The S&P 500 is currently ending the week down 4.08% at 3,901 and the NASDAQ is down 5.25% at 11,927. US CPI came in at 8.3% on Tuesday; economists had expected a reading of 8.1%. Although a fall from the previous reading’s 8.5%, this week’s measure did not provide the Federal Reserve with clear evidence that inflation is consistently falling, as investors hoped it would. The majority of economists expect the Fed to hike rates by 75bp at next week’s meeting for a third consecutive time. US Futures were pushed lower on Friday morning as reports from the IMF, World Bank and FedEx issued reports that estimate slowdowns in many major economies.
The UK market is set to end this week lower, ahead of Monday’s bank holiday that will mark the funeral of Queen Elizabeth II. UK Inflation eased unexpectedly in August, with YoY CPI falling to 9.9%; a slight increase to 10.2% was expected. Whilst economists still expect UK inflation to rise again, the energy price cap implemented by new Prime Minister Liz Truss has caused inflation expectations to peak at 13%. UK retail sales data released on Friday showed that sales fell significantly more than expected, dropping by 1.6% MoM in August whilst the estimated drop was just 0.5%. The UK’s growing cost of living crisis has eaten away at consumers disposable income and today’s data echoes the sentiment of trading updates by a number of UK retailers who have all issued profit warnings, driven by concerns around the strength of consumer demand. The Bank of England will announce its next interest rate move next Thursday, with the consensus leaning strongly in favour of a 50bp hike, which would take the BoE rate to 2.25%.
The Euro Stoxx 50 is currently down 1.52% to 3,486, the DAX is down 2.32% at 12,783 whilst the CAC 40 lost 1.95%, reaching 6,091. European markets pushed lower this week as recessionary fears were added to by comments released from both the IMF and the World Bank.

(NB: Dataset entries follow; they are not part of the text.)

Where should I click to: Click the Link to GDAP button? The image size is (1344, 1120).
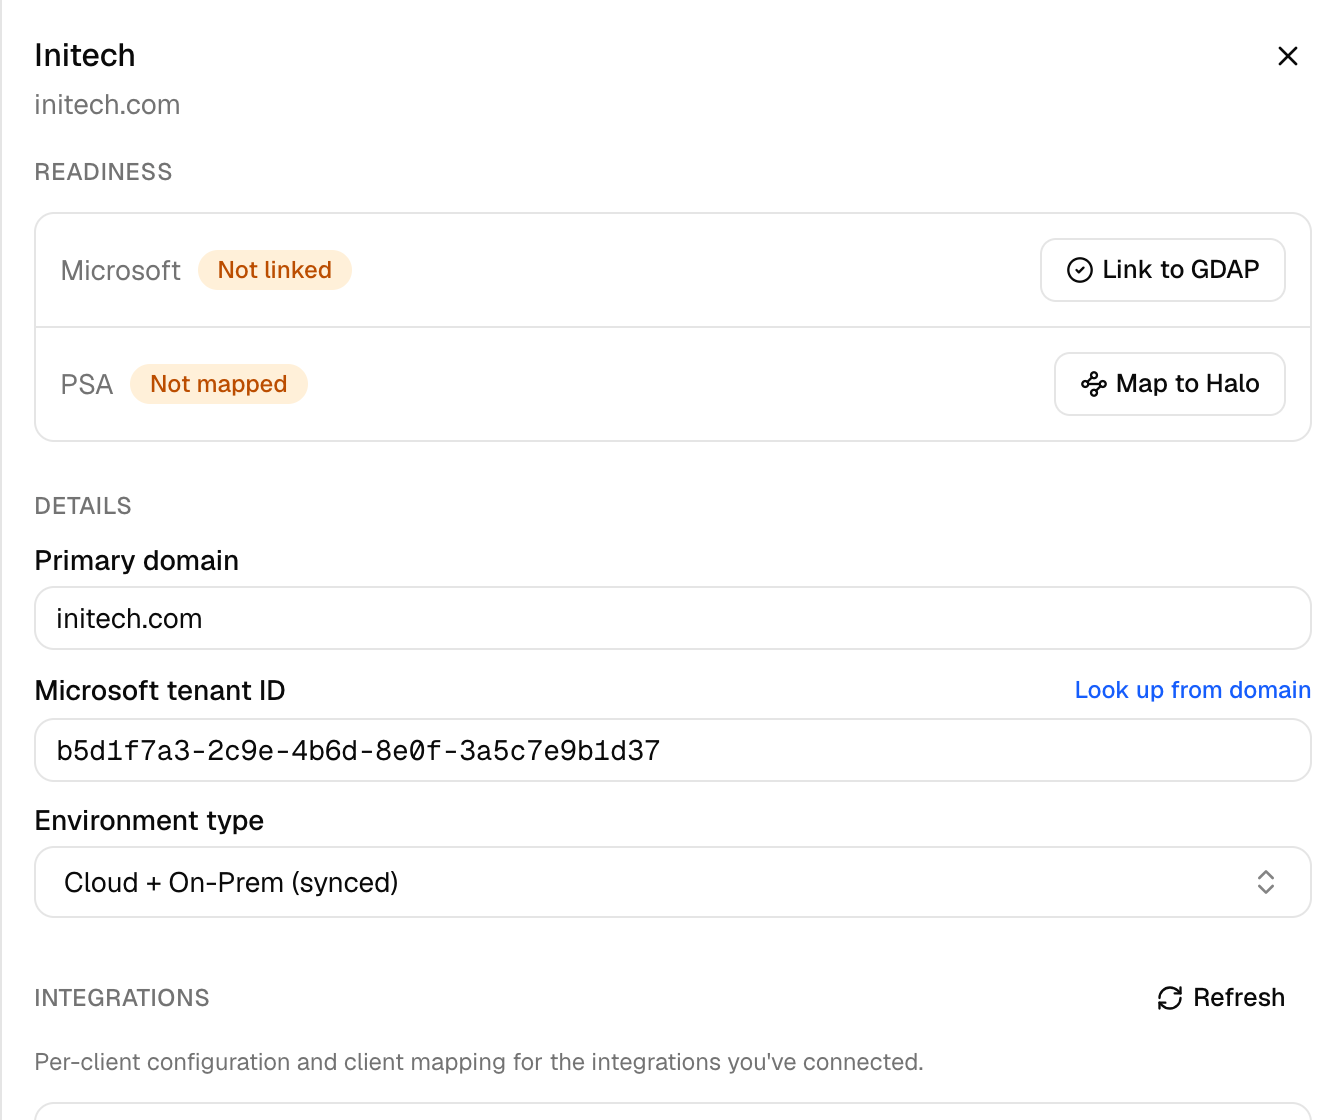tap(1162, 270)
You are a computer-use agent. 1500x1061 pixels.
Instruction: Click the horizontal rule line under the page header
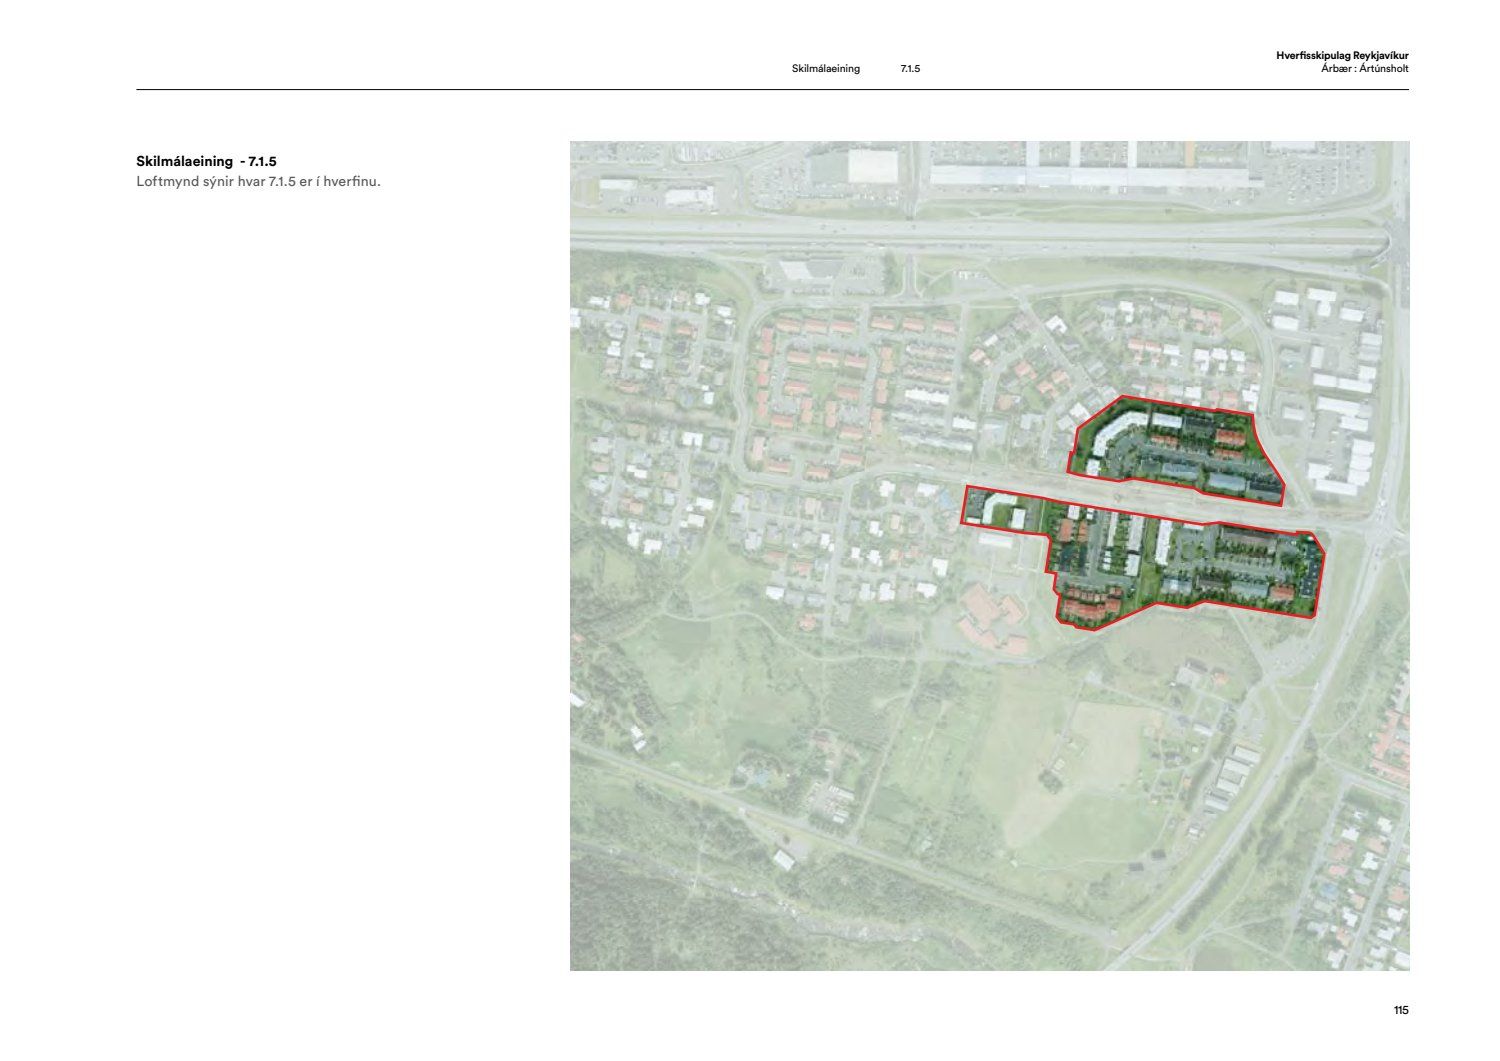coord(772,90)
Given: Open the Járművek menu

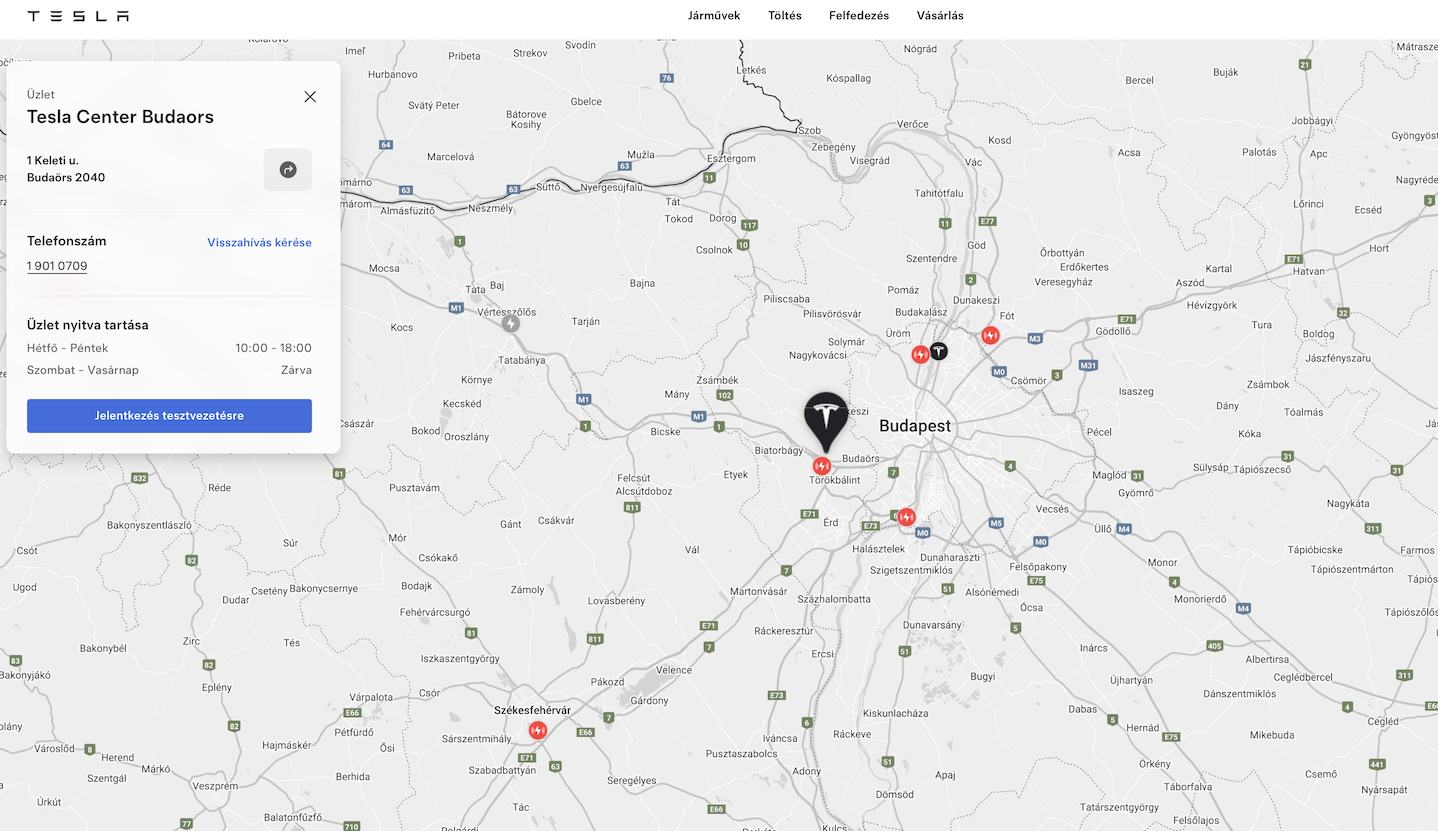Looking at the screenshot, I should coord(714,16).
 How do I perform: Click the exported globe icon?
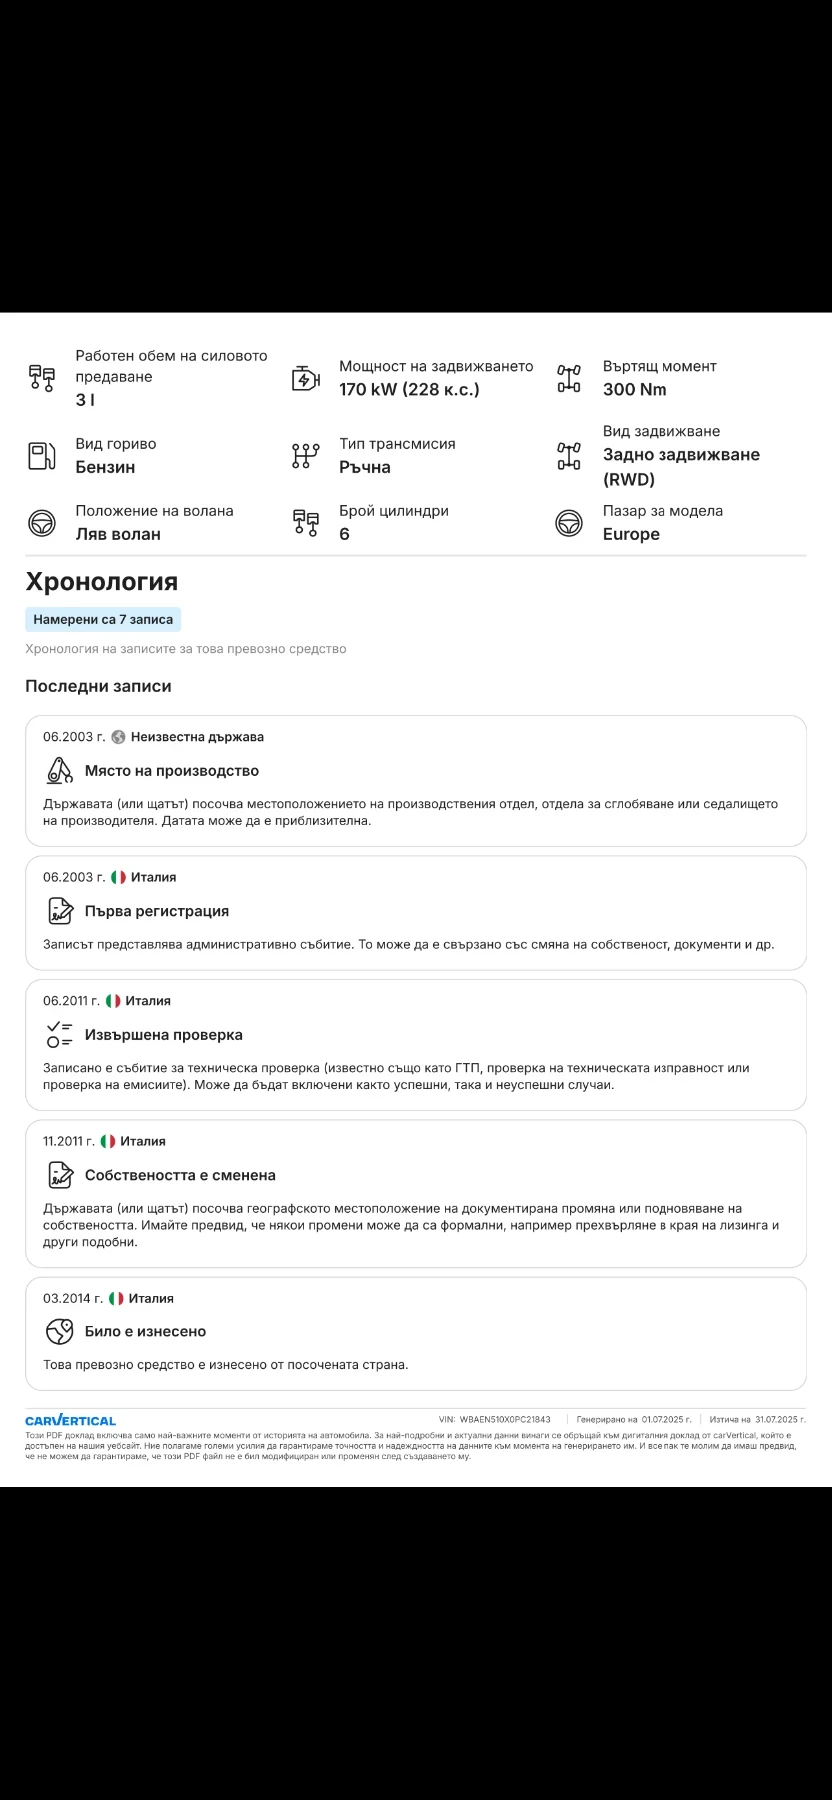pyautogui.click(x=60, y=1331)
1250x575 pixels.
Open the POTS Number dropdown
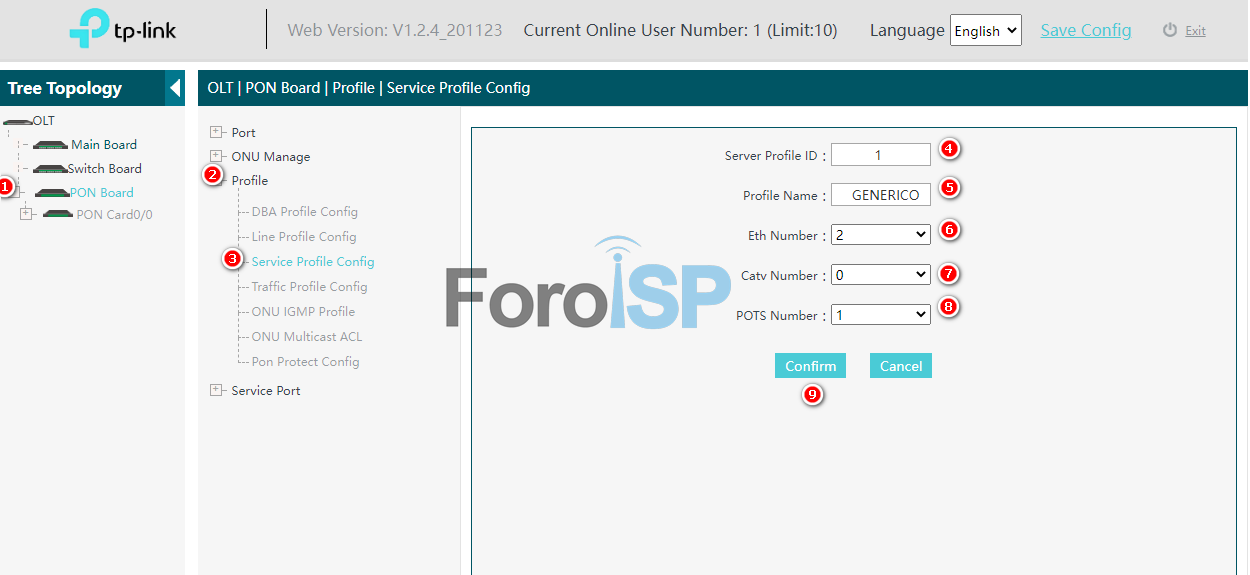[880, 314]
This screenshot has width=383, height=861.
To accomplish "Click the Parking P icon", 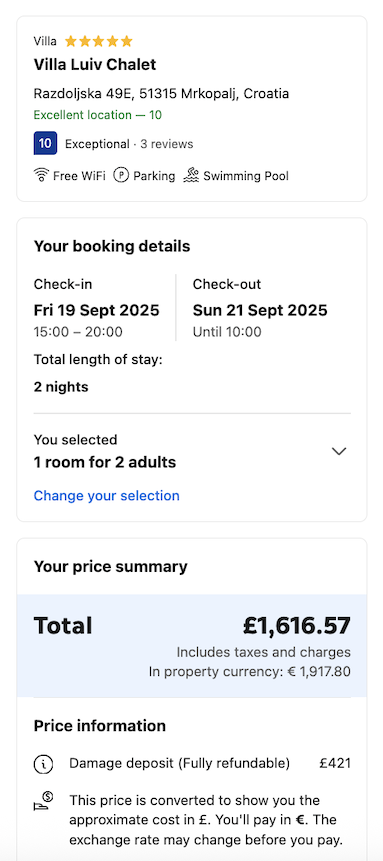I will 121,176.
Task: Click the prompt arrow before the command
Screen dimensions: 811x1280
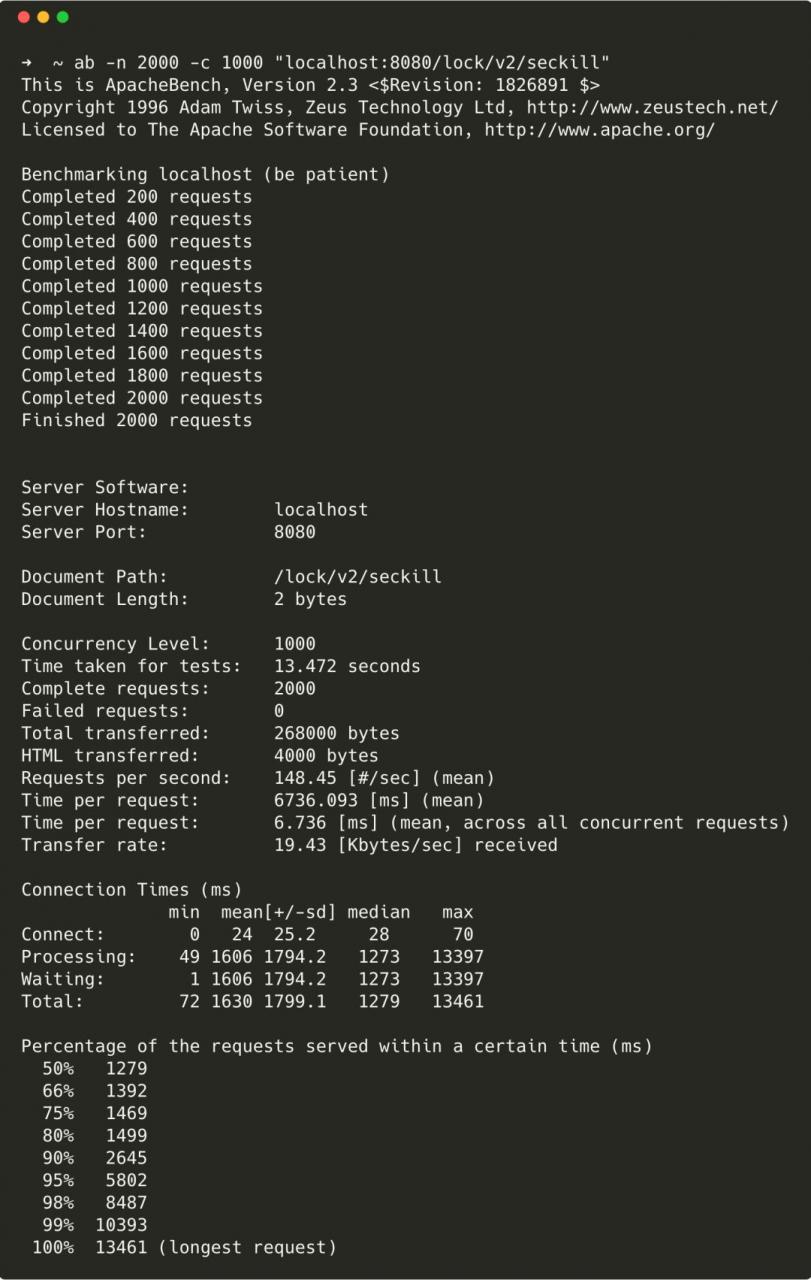Action: click(x=27, y=63)
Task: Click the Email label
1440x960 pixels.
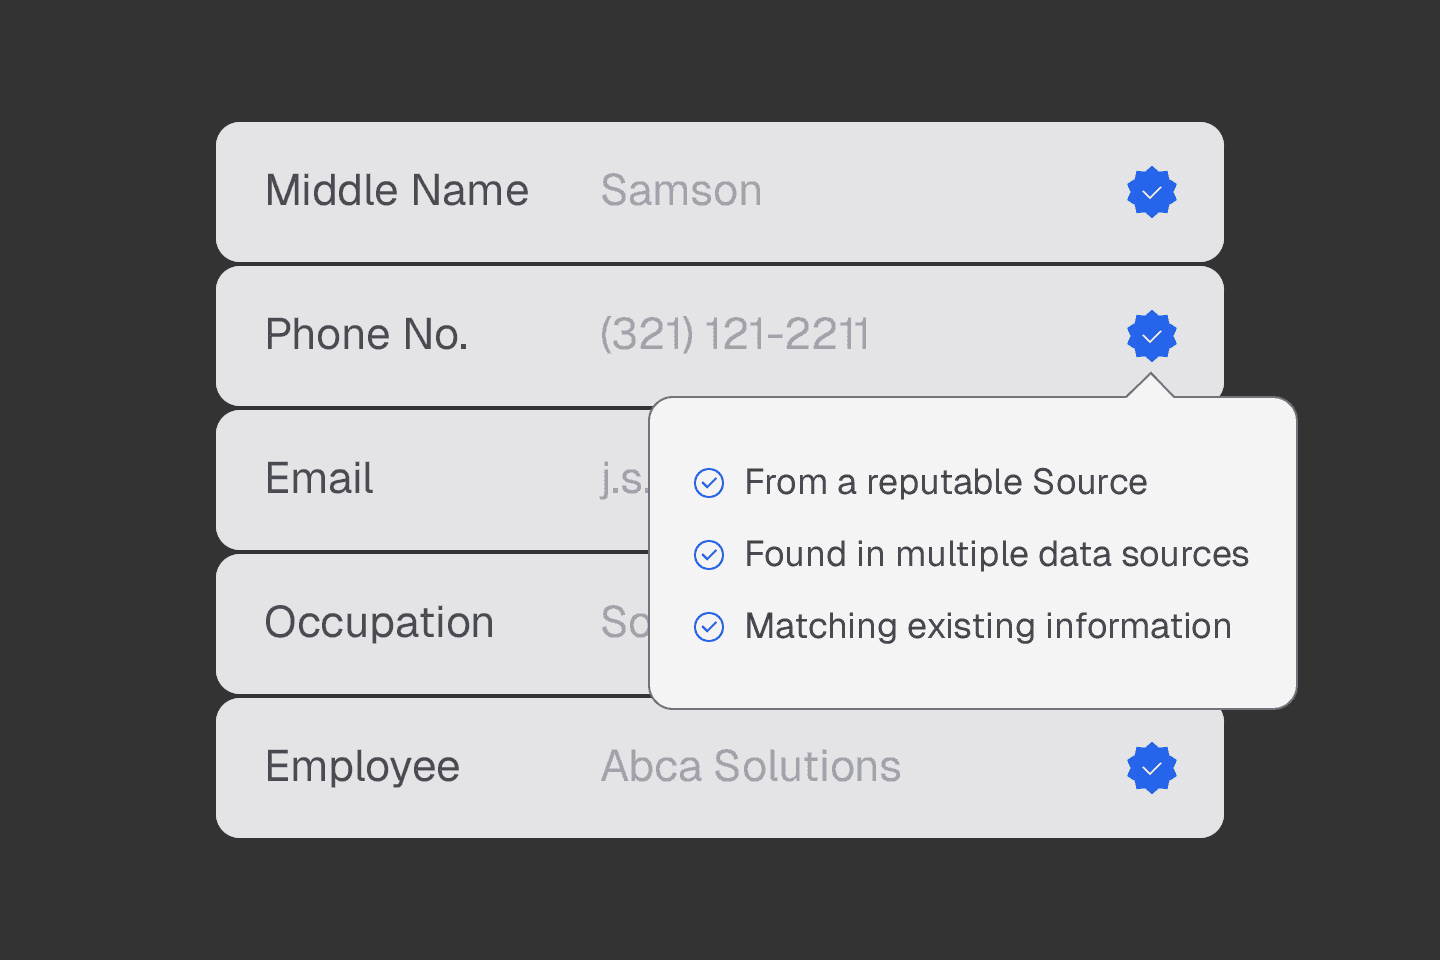Action: tap(319, 479)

The World Bank’s chief economist told markets that he was concerned about stagflation in the global economy and that the aftermath of Russia’s invasion of Ukraine was the key driver of changes in outlook. Meanwhile, the IMF estimated that a number of countries would fall into a recession in 2023, however did not confirm that they expected a global recession. The IMF revised global growth outlook for 2023 will be released in October.
Yields on the US 10-Year Treasury rose to 3.45%, as higher than expected US CPI data reaffirmed the Fed’s view that further large rates hikes are still needed to slow inflation.
Brent Crude fell 2.29% this week, as fears of an economic slowdown once again lower the outlook for global oil demand.
The Week Ahead
Monday – UK Bank Holiday
Tuesday – China Interest Rate Decision
Wednesday – Fed Interest Rate Decision & FOMC Projections
Thursday – BoE Interest Rate Decision & US Initial Jobless Claims
Friday – Eurozone CPI
*Price changes as of last week’s close unless stated otherwise.